▸ **ЗАДАНИЕ 1**: Перепишите дословно часть отрывка о Вере Пановой, начиная со слов «Вглядитесь в ее» и заканчивая словами «ничто не грозит.».
▸ **ЗАДАНИЕ 2**: Как мог бы развиваться отрывок о Вере Пановой дальше? Продолжите его, начиная сразу после последнего предложения.

▸ **ФРАГМЕНТ ТЕКСТА**:

════════

Как говорится, отделили пшеницу от плевел…
4. «Затылком к ростомеру»«Помилованная» В. ПАНОВА и приговоренный В. ГРОССМАН.
Массовый расстрел еврейских писателей. Выбор Ильи ЭРЕНБУРГА.
– Как живете? – спросил у однажды зимой сорок девятого года вполне благополучного писателя К.
– Как? Как и все! – отозвался он со своей одесской живостью. – Затылком к ростомеру…
Мы шли по пустынному Москворецкому мосту; К. объяснил под свист ледяного ветра, то и дело озираясь, не подслушивают ли.
В концлагере под Веймаром был ростомер с отверстием для дула. Заключенного приставляли к нему затылком, будто бы измерять рост. И стреляли в затылок.
Вот и я… Опубликуешь что-либо – ставят к ростомеру. Ждешь в холодном поту, то ли отмеряют, какую премию дать: первую – вторую – третью степень признания. То ли грянет выстрел…
Ставили «затылком к ростомеру» и Веру Панову.
Ее роман «Кружилиха» вряд ли останется в истории литературы как произведение искусства. Он останется памятником общественной мысли. Мысли смелой и честной.
Веры Пановой уже нет, и некому отделить пшеницу от плевел – рыхлых публицистических глав-заставок, рожденных страхом, или от обязательного соцреалистического хэппи-энда – добродетель торжествует! Некому отбросить то, что мысленно отбрасывал читатель.
А жаль!.. «Кружилиха» Пановой приблизила ее к Некрасову и Казакевичу.
Впервые мы разговорились с Пановой в ночном саду, в доме творчества в Коктебеле, в 1966 году. У меня только что закончилась очередная схватка с партийными властями Москвы, и дежурная принесла мне записку. Записка была от Веры Федоровны. Я пошел в коктебельский парк, как на свидание.
«Что вы, что вы делаете?! Такая махина перед вами. переедут и не оглянутся…» – У Веры Федоровны тряслись губы. Лицо было белым. Ни кровинки. Лицо перепуганного насмерть человека…
Это меня поразило. Да кого б не поразило?!
Вглядитесь в ее портрет. Фотография Веры Федоровны открывает почти каждую ее книжку; вы поймете: это человек сложный, сильный. У Пановой прямой, проницательный взгляд серых глаз. Неуступчивый взгляд, властный…
Что привело Панову в такое состояние? В 66-м году, когда время смело уж и Сталина, и Хрущева, когда казалось – и ей, и другим ничто не грозит.
Возможно, она и ранее была не столь отважна, как думали…
Но тем мужественнее ее стремление стучаться в запретные места.

════════

▸ **ИСХОДНЫЕ ДАННЫЕ**:
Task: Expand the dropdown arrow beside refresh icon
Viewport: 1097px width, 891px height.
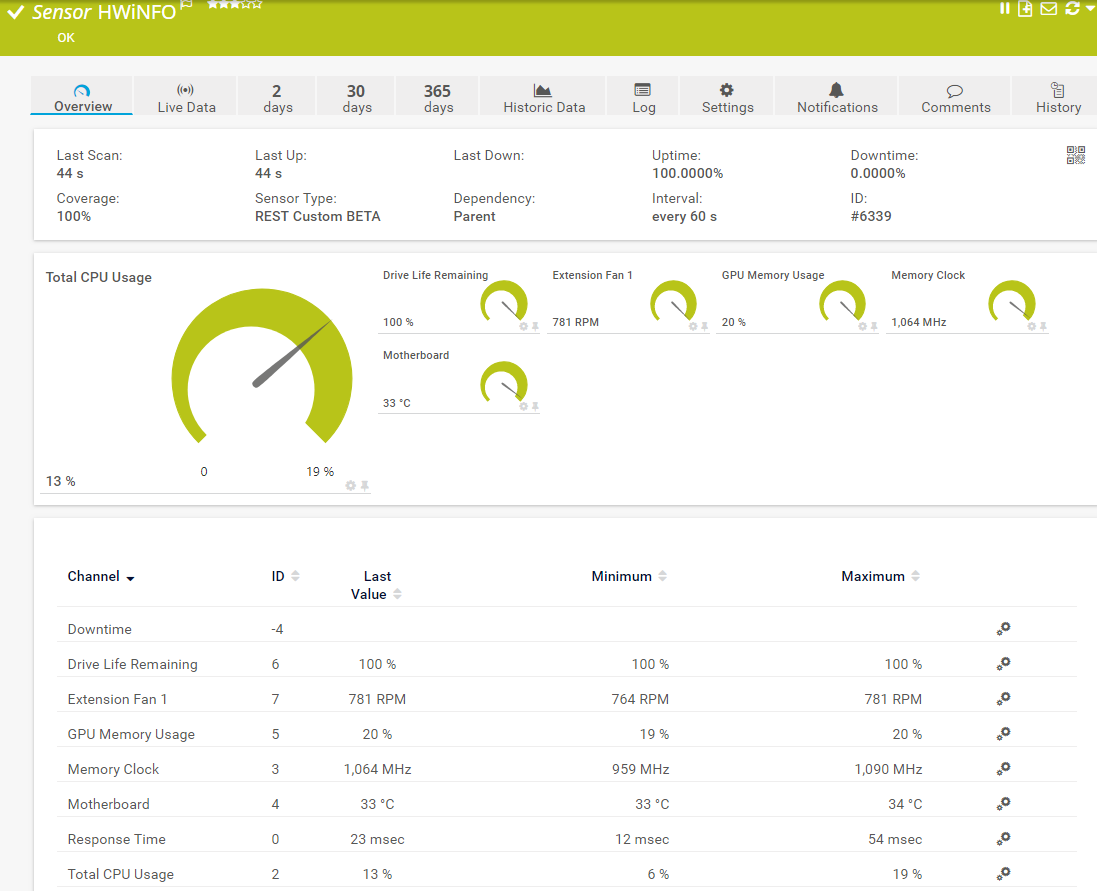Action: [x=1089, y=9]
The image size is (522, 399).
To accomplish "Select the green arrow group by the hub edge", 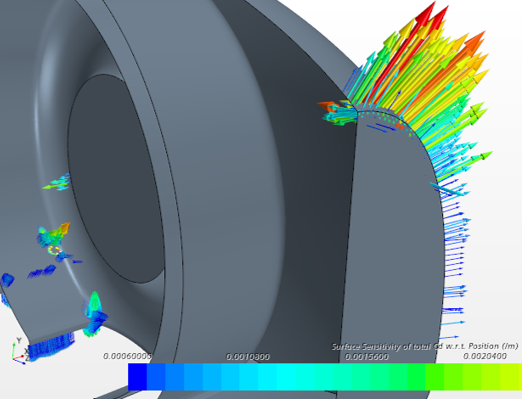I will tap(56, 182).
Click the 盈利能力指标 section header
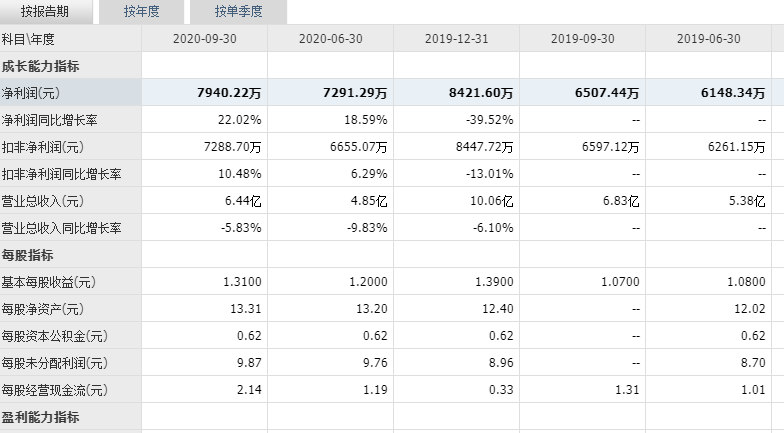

════════

▸ **ПОЛЕ ОТВЕТА 1**:
Вглядитесь в ее портрет. Фотография Веры Федоровны открывает почти каждую ее книжку; вы поймете: это человек сложный, сильный. У Пановой прямой, проницательный взгляд серых глаз. Неуступчивый взгляд, властный…
Что привело Панову в такое состояние? В 66-м году, когда время смело уж и Сталина, и Хрущева, когда казалось – и ей, и другим ничто не грозит.

▸ **ПОЛЕ ОТВЕТА 2**:
Еще в 1948 году Вера Панова заставила мыслящего читателя задуматься о новом классе.
Именно об этом «руководящем», губящем страну классе бюрократов впервые зашептались тогда многие студенческие аудитории – это закономерно в стране, где выражения «классовая борьба», «классовая ненависть» полвека не сходят со страниц газет, ежедневно гремят по радио. Слово «класс» в столь непривычном контексте старались, правда, не произносить – из предосторожности…
Я не буду останавливаться на повести «Спутники», действие которой разворачивается в санитарном поезде. Это честная и талантливая книга Веры Федоровны о героях и страдальцах; однако она не столь глубока, как социально взрывная проза Некрасова и Казакевича.
Зато вторая книга Пановой поставила ее в один ряд с этими писателями.
В 1944 году Вера Федоровна жила на Урале, в городе, который всегда назывался Пермью, а тогда – Молотовом. В предместье Перми – Мотовилихе расположены гигантские заводы. Здесь, в Мотовилихе, Вера Федоровна и начала свой роман «Кружилиха».
«И хотя я уже писала что-то на своем веку, – говорила она в автобиографии, – здесь впервые узнала, как трудна писательская работа и как она сладостна…»
Вот начало «Кружилихи»: Уздечкин, руководитель профсоюза, заявляет в присутствии всех городских властей: «Никакой согласованности у нас нет. А есть… директорское самодержавие».
Это сказано о заглавном герое в годы сталинского самодержавия.
Нет, это не было случайным совпадением или намеком: все руководители «Кружилихи» – маленькие самодержцы.
Вот, к примеру, главный конструктор Владимир Ипполитович: «Он мог уволить человека неожиданно и без объяснений – за малейшую небрежность, за пустяковый просчет и просто из-за каприза».
Но начнем все же с главного и почти легендарного героя Листопада.
Самодержавие Листопада освещается целенаправленно, с большим мастерством, приемом всестороннего и многоступенчатого обнажения.
Он терпеть не может Уздечкина. Почему?
Процитируем Панову, чтобы не было ощущения своеволия комментатора:
«Листопаду говорили, что у Уздечкина большое несчастье: жена его пошла на фронт санитаркой и погибла в самом начале войны; остались две маленькие девочки, подросток, брат жены, и больная старуха-теща; Уздечкин в домашней жизни – мученик. Листопад был равнодушен к этим рассказам, потому что Уздечкин ему не нравился».
Это легко понять.
Листопад равнодушен не только к неприятным ему людям. Казалось бы, он любит свою молодую жену Клавдию. Но случается несчастье, Клавдия умирает во время родов. После нее остаются дневники; она вела их при помощи стенографии, чтобы никто не мог прочесть. По просьбе Листопада его секретарша расшифровывает дневники. Оказалось, что Клавдия была бесконечно одинока. Рядом с ней жил человек, для которого она, Клавдия, как бы не существовала. «Я – после всего, – писала она для самой себя. – Если я умру, он без меня прекрасно обойдется».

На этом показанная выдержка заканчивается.